“How big is your infestation?” Are these not some of the scariest words you might ever hear?
“It could have qualified as an eleventh plague” I reply into the phone, “There is a cloud of biblical proportions everywhere I go.”
Then Mike, the chatty bug expert, walks me through the entire life cycle of this particular species of gnat, commonly known as a fruit fly. Being early fall, you might be well acquainted with them, too?
Mike brightly details everything I would never-ever-really-want-to-know about gnats. I listen raptly, stunned really, because he obviously delights in this amazing work of understanding what motivates all manner of insects. The phone call lasts 50 minutes.
After a slew of investigative questions such as “Do any of your oranges have green fuzz on them?” and “Do you happen to have an apple orchard outside your kitchen window?” as well as plenty of unrelated personal stories, he unearths my problem.
Compost gone wrong.
Much to my family’s olfactory chagrin, I have had good intentions about starting a compost pile for a long time. This means, I’ve been non-stop talking about, researching, and even collecting the daily peels and grounds.
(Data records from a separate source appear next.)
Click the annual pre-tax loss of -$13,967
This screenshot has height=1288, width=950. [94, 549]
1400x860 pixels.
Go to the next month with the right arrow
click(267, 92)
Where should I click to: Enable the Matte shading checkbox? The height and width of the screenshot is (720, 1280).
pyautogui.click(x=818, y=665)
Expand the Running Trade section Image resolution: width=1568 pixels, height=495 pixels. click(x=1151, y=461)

All good, except I haven’t actually dug the “official” compost hole to hold the bounty.
See where this is going?
Not wanting to waste even the teensiest bit of precious organic matter, (“What’s that you hold there, child? A sesame seed? Half a raisin found on the floor? Into the compost!”) I’ve been hoarding piles of organic rot outside the back door, because I was eventually going to produce the most glorious compost matter known to man.
“This is really gross, mom.”
Can I blame them for not embracing the ideal of composting when they must currently pass through the overwhelming stench several times each day to put on their shoes?
But I try…
“Oh, hey kiddos! Let’s lug this garbage way out back there. See that hole in the far field that mom dug all by herself? No, past that field…the next one over. Just you wait and see how cool this will be! You’ll help me dump all this stinky trash in, and then it’s going to get all hot and then rot! Then, you can assist me in turning it all over with a shovel once in a while and THEN you can help me spread it all over the vegetable garden! Organic broccoli and Brussel sprouts! Isn’t that great?!”
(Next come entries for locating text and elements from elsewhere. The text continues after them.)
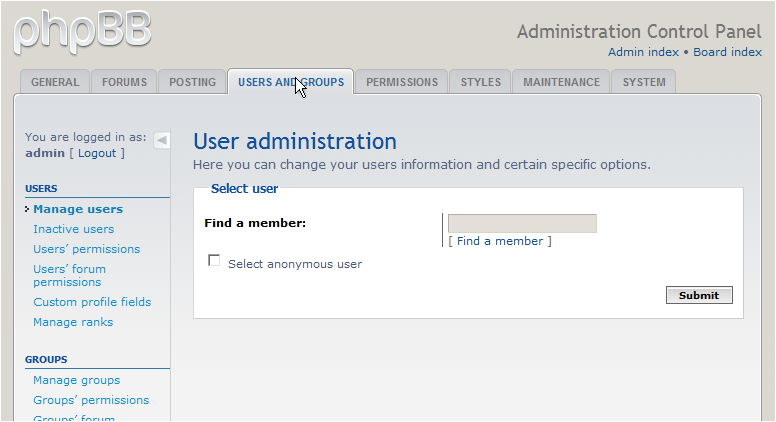Viewport: 776px width, 422px height.
Task: Open the General tab
Action: pyautogui.click(x=55, y=82)
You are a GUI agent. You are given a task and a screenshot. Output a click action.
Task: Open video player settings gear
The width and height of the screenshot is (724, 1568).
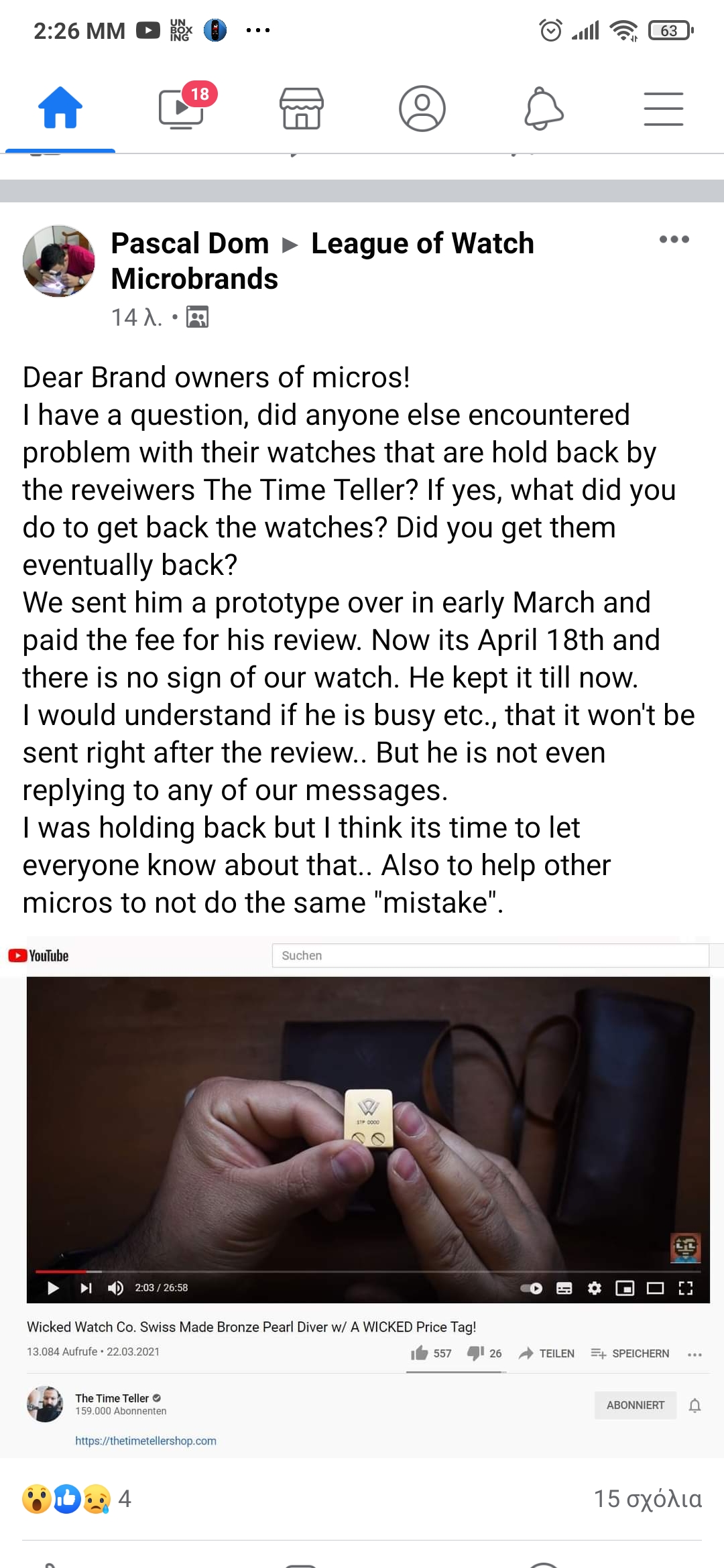coord(595,1288)
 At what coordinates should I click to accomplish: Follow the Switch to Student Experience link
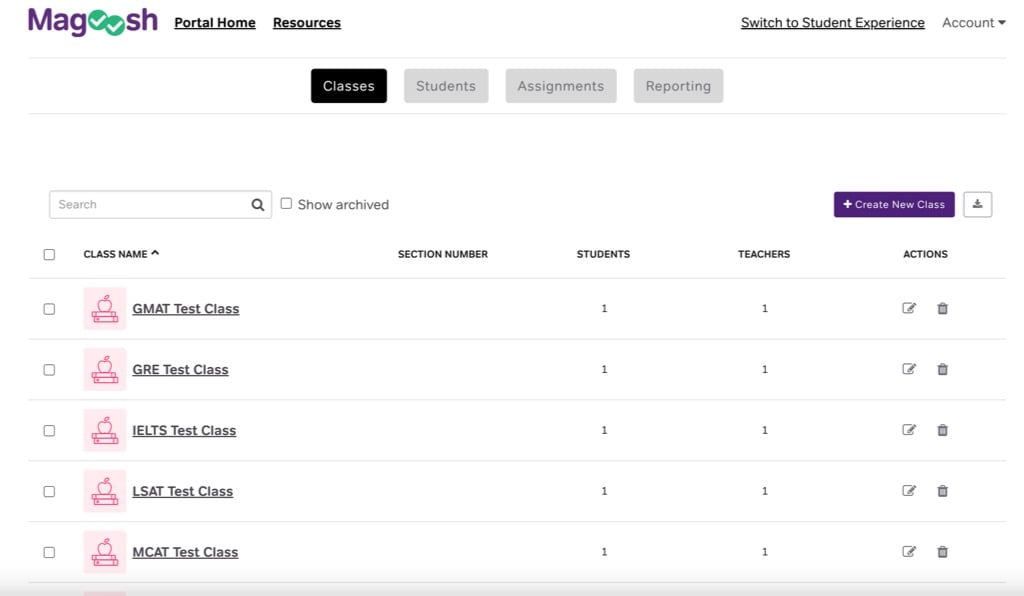tap(832, 23)

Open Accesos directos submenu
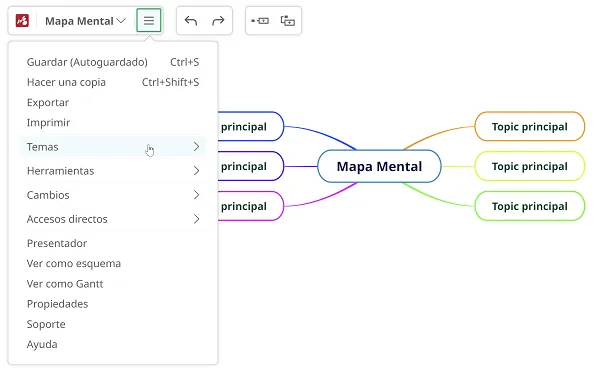tap(113, 219)
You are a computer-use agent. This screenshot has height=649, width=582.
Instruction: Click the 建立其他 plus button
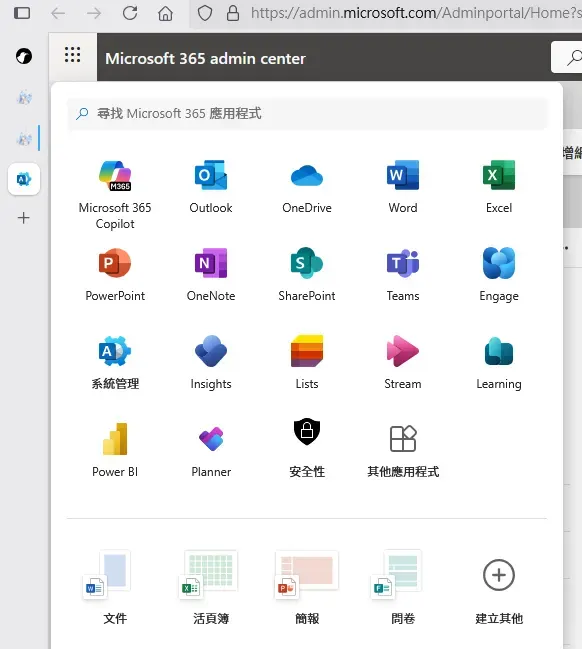499,575
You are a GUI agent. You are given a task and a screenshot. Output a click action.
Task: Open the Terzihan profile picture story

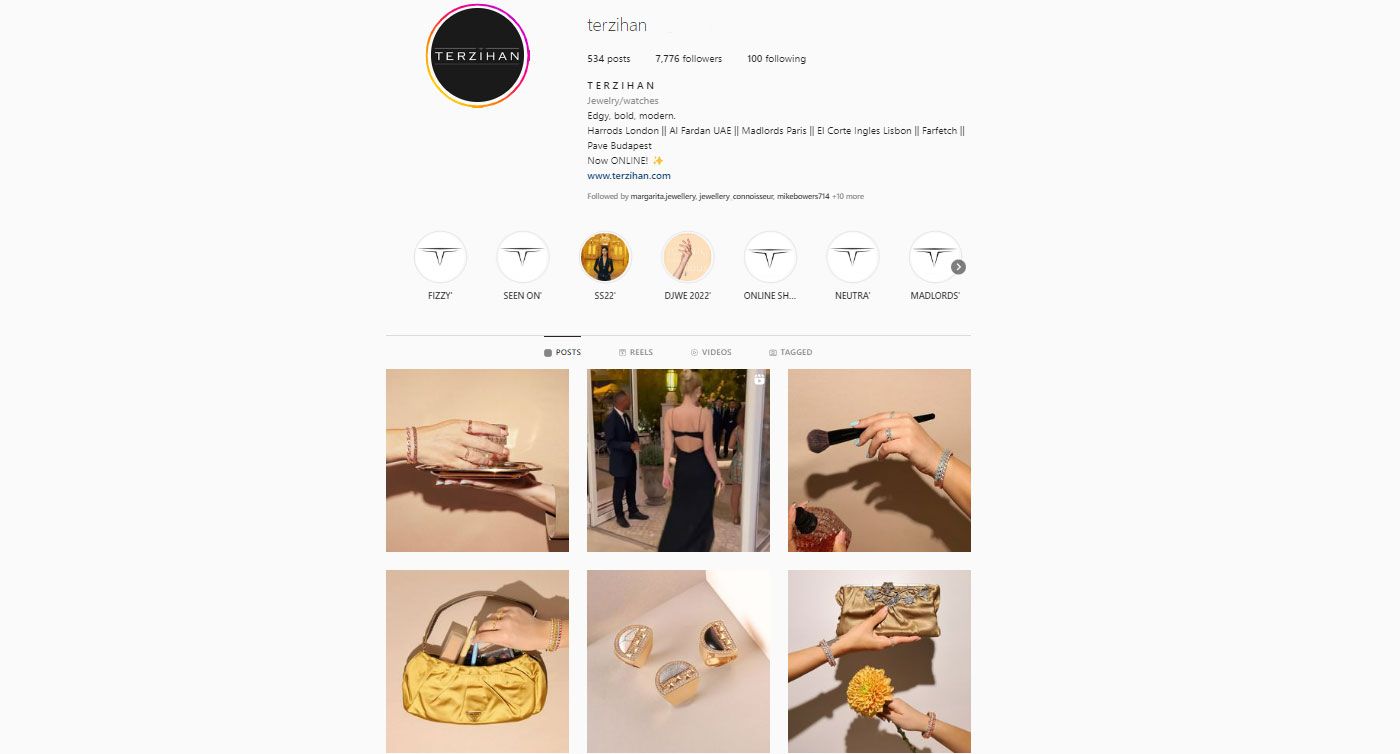[478, 56]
I must say their gag reflexes work beautifully.
So it was a solitary effort on a Sunday afternoon that I took my shovel to a sunny spot behind the car port to dig, and to think happy thoughts.
One day, I realize anew, I will return to the earth.
While somewhat sobering, and something I don’t usually bring up at parties, this is the most powerful anti-venom I have found to ungratefulness, pride and depression. When I remember that I will one day return to the earth, a strong heart and mind response is in order.
Each hour I am given today has been granted by my Maker. Not only that, but those given hours are pressing me on toward real life, or death.
Death = lots of minutes, hours, days strung together without thought of our loving Maker and lots of anxious thoughts that I can make or break myself and plan my future.
Life = even one second (imagine an hour, a day, a life?) where I remember I have a loving Maker who shapes and makes me, and carries me along in his good and perfect will.
I choose life.
My last given breath will be an adios to decay and a leap into a vivid, growing life where nothing need die in order that something fruitful may live. Until then, I want to remember more often that I have been made for something, thanks be to God.
Gnats, I now know thanks to my new best friend, Mike, are attracted to decaying things.
I wonder at the troubles, the worries, the distractions that hover around me in an irksome, awful cloud some days. What decay have they found? Where are they breeding? What can I do to be rid of them?
The real and spiritual tell-tale gnats pester me quietly until I can take it no more. They point to the death outside my door and in my inner spaces and it is enough to move me to action.
Dig and remember. Remember and give thanks.